The Business Council of New York State supports successful charter schools across the State providing school choice in high need communities. These schools operate with great success and significantly less funding than traditional district schools. The Business Council supports the proposed increase in charter school tuition in alignment with public school spending, but does not support restricting facilities aid and additional non-formula driven funding to be distributed to just New York City charter schools, thereby excluding schools in upstate and Long Island.
The proposal to revise the rental aid calculation for new and growing charter schools in New York City is a positive step, but should not exclude charter schools across the state. Charter schools in Buffalo, Rochester, Syracuse, Long Island or any other city should also be eligible to receive this support.
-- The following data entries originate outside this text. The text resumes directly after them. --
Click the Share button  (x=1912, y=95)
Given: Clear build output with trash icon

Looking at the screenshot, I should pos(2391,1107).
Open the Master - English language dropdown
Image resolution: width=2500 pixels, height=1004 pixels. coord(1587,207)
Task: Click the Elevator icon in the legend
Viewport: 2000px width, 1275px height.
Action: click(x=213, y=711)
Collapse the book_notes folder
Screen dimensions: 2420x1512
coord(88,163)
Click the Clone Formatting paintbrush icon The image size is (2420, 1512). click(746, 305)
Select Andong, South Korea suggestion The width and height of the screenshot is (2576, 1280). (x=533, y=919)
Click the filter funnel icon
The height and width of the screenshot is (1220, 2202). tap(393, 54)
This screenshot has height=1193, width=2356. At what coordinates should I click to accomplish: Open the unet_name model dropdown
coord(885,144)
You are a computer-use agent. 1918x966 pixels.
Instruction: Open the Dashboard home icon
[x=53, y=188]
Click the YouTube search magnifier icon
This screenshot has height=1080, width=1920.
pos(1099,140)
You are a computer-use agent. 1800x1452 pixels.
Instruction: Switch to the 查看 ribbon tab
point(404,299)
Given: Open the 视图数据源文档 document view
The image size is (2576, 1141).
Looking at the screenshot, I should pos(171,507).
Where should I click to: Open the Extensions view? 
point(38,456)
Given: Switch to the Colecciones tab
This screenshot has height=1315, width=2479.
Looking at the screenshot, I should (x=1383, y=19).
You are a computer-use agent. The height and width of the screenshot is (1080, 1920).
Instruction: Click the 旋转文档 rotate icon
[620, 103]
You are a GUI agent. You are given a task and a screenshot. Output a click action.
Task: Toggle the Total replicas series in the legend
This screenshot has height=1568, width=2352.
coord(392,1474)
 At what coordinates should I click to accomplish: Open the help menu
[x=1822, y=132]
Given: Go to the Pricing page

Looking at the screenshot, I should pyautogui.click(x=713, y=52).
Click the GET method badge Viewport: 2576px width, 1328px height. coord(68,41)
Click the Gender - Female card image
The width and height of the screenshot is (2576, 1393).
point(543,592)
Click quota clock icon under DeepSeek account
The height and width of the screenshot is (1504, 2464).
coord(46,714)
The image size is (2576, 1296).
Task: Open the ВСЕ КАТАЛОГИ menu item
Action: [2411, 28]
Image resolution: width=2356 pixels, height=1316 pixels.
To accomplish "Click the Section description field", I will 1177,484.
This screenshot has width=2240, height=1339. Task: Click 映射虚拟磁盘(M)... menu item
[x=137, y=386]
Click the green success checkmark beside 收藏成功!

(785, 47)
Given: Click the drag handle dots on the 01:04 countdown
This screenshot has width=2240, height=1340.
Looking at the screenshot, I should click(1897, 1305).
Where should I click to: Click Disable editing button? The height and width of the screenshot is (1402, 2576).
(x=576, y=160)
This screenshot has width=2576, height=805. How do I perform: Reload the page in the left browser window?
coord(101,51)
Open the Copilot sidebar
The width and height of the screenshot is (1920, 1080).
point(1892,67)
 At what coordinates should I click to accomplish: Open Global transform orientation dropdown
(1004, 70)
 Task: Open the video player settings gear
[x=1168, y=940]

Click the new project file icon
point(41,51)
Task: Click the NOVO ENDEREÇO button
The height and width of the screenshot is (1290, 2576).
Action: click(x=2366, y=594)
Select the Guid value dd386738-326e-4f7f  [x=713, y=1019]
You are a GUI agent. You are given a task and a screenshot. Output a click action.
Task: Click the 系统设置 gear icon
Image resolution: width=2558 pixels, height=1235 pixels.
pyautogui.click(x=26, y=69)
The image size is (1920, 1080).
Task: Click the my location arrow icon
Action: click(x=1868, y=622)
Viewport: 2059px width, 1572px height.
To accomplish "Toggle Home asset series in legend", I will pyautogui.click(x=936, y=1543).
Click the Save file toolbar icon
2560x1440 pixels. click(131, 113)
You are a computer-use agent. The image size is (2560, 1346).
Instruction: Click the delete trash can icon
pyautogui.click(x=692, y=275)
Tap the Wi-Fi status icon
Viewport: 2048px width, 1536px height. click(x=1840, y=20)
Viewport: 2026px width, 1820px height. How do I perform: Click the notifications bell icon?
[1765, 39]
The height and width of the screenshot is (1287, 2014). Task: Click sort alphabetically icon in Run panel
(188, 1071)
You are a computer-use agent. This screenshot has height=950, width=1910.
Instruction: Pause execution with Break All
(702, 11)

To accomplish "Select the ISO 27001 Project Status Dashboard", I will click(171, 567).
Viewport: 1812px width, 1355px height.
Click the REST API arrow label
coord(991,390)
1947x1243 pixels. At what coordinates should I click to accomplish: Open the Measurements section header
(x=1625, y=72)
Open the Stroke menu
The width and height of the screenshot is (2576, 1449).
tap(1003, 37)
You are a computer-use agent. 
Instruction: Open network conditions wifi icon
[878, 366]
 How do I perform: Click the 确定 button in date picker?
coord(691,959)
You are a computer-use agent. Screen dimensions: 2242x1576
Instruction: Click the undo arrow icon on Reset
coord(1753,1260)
An estimated 56,000 students in cities across New York State attend charter schools denied facilities aid, including over 30,000 in New York City and 26,500 throughout upstate and Long Island. Students in these schools are no less deserving of proper facilities than students that attend district schools, as such The Business Council supports reliable and recurring facilities funding for all charter schools statewide.
Also, the Governor’s proposal in the Aid to Localities budget to share approximately $22.6 million in non-formula driven funding among charter school students in New York City, is generous, but again, excludes charter schools across upstate and Long Island. Any additional funding provided to the charter school sector should be shared statewide to maintain stability and allow schools to focus on the continued academic success of their students.
The Business Council supports aligning charter school tuition with district school spending, but opposes restricting facility aid and non-formula driven funding to only New York City charter schools. Charter schools across the state face the same funding shortfalls and addressing shortfalls in one city and not others only exacerbates the inequity in public school funding.